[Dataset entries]
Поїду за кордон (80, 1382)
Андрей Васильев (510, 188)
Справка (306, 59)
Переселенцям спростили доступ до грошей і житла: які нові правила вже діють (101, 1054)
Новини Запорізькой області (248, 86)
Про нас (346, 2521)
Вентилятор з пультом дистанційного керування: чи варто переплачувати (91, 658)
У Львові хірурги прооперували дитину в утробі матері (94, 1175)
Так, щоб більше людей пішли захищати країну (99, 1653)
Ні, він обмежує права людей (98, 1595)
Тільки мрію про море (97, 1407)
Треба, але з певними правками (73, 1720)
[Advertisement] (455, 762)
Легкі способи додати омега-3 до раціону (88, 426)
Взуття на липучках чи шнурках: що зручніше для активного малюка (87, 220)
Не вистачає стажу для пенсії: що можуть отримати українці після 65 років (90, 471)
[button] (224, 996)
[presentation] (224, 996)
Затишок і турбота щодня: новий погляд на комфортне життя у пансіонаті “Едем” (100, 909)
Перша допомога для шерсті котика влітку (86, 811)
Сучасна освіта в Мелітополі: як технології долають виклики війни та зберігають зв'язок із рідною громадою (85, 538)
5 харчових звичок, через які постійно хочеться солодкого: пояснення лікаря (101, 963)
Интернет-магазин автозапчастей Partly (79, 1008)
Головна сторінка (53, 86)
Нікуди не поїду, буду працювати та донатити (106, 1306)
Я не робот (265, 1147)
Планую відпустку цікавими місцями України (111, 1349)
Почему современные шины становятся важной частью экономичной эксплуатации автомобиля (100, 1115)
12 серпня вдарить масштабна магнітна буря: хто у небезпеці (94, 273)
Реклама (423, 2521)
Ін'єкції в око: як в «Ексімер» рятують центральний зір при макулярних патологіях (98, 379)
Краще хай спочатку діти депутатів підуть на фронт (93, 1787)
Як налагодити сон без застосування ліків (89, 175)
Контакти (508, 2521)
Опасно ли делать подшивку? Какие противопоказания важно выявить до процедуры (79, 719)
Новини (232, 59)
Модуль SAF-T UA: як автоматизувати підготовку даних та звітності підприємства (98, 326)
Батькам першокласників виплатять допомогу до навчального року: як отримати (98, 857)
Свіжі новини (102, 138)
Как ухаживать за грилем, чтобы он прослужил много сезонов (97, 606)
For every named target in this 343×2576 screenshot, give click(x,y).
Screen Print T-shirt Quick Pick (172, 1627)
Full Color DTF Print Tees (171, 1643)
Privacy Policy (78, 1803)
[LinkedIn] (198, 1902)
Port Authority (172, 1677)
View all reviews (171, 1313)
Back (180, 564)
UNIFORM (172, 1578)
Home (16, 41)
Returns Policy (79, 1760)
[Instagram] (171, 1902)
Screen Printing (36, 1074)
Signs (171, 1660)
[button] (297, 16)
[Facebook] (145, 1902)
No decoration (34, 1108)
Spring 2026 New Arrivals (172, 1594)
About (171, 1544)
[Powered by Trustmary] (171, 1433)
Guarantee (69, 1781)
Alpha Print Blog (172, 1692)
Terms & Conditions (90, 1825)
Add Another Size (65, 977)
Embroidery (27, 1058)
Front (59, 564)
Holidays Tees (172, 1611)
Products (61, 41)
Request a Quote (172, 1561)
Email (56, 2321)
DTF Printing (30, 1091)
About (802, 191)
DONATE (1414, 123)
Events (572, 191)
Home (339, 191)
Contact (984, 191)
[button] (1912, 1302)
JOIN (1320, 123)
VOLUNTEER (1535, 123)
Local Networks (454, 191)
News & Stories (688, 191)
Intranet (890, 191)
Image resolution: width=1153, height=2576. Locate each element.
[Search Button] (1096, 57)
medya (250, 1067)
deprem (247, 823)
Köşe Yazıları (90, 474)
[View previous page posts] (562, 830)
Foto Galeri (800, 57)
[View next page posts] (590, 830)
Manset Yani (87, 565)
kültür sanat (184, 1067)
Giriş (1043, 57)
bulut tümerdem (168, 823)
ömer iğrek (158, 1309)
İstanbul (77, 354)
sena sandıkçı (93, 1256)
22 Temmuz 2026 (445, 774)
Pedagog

Work to be completed:
Would you copy each line of the records that contains "людей"?

The answer:
Так, щоб більше людей пішли захищати країну (99, 1653)
Ні, він обмежує права людей (98, 1595)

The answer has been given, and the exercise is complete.